Will the Japanese economy come into a virtuous cycle when it achieves growth?

It is normal for Japan’s growth rate to fall, as it is in a developed country. However, if regulations are eliminated, sustainable growth can be achieved. I know that Korea has a lot of regulations as well. Without groundbreaking deregulation, it is impossible for both Korea and Japan to grow. Although increasing the birthrate is a good idea in other ways, I think that expanding female employment, as in Abenomics, is a faster and better way.



All the economists who forecast that Japan would post plus-growth in the third quarter were wrong.

The unexpected result was due to the consumption tax increase, but hiking the consumption tax is not Abenomics. Frankly, a consumption tax increase can be seen as a conflict between the Japanese and the Ministry of Finance, which sticks to fiscal balance.

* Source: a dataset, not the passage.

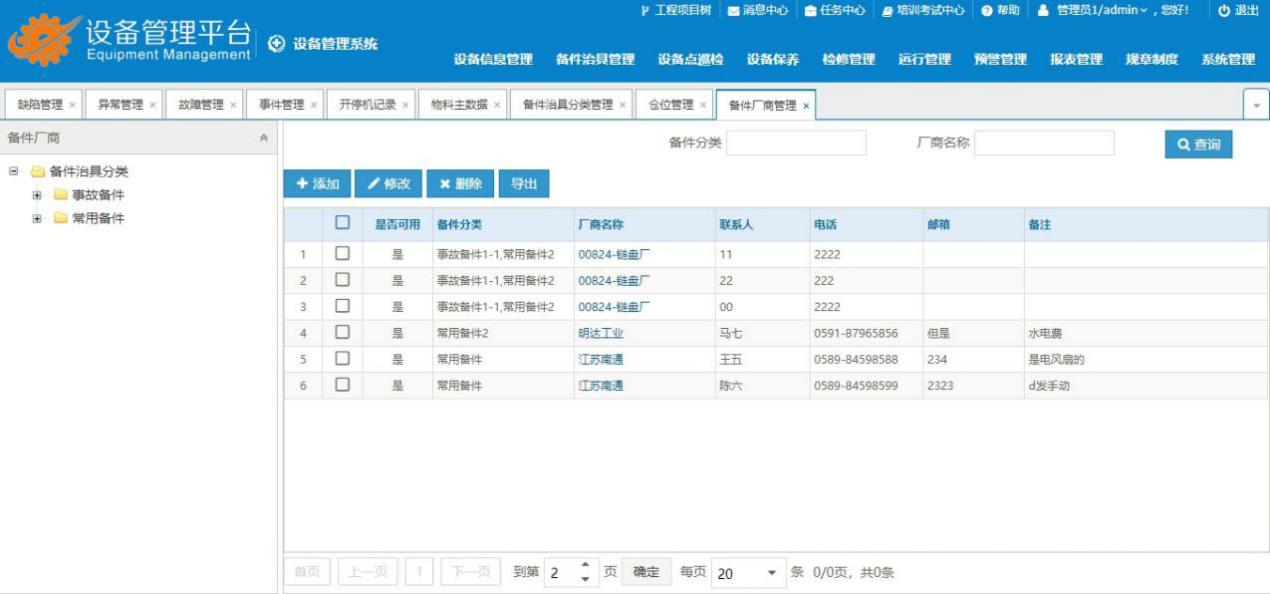The height and width of the screenshot is (594, 1270).
Task: Expand the 事故备件 tree node
Action: [x=37, y=195]
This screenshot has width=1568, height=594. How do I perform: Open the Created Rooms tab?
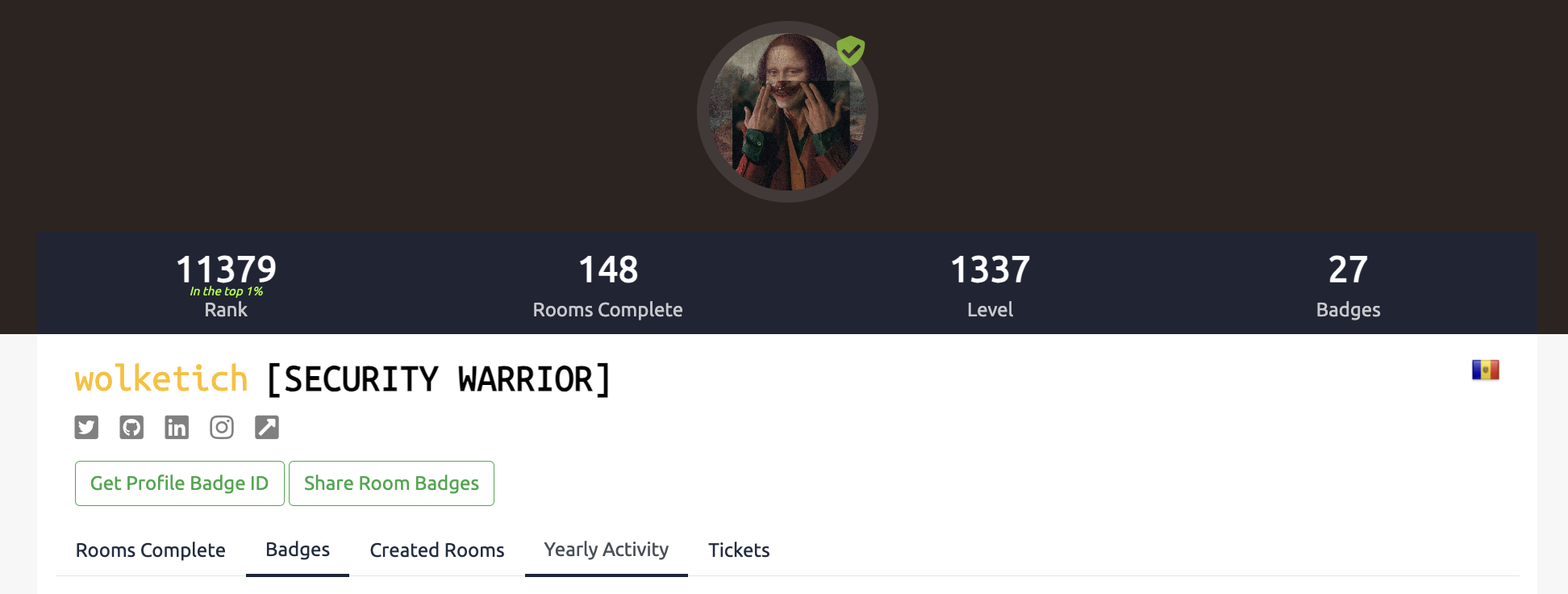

Quantitative easing has succeeded in the United States, and Abenomics is also headed in the right direction. It is wrong to say that the forecasts of economists were incorrect. It is only for Europe that the quantitative easing became a problem because an individual country cannot make its own independent monetary policy.



You emphasize the Trans-Pacific Partnership (TPP) along with Abenomics. It is common sense that free trade is a good thing. Isn’t it silly to buy cheap goods at expensive prices? The TPP is also helpful in structural reforms.

Japan’s Government Pension Investment Fund announced it will increase its stock investment ratio.

I receive a retirement pension because I’ve reached retirement age at Yale. There are two options for me, which is to take three-fourths of the pension as stock or to take 50 percent as stock and the other 50 in cash. I chose 50-50, but profits from the former were actually better. Except during the Lehman Brothers shock, it was always the pension with the higher ratio of stocks that generated more profit. Although many hesitate to talk about equity investment by pension, it is worth taking the risk.



How would you grade Prime Minister Shinzo Abe?

Because it is ABE, I would say A for monetary policies, B for fiscal policies and E for growth strategy, as it is still uncertain. However, I see him in a positive light after seeing how he and Yoshihide Suga, the chief cabinet secretary, were aggressive about structural reform. Those who oppose Abenomics are those who lack knowledge in economics or who are intentionally picking on it.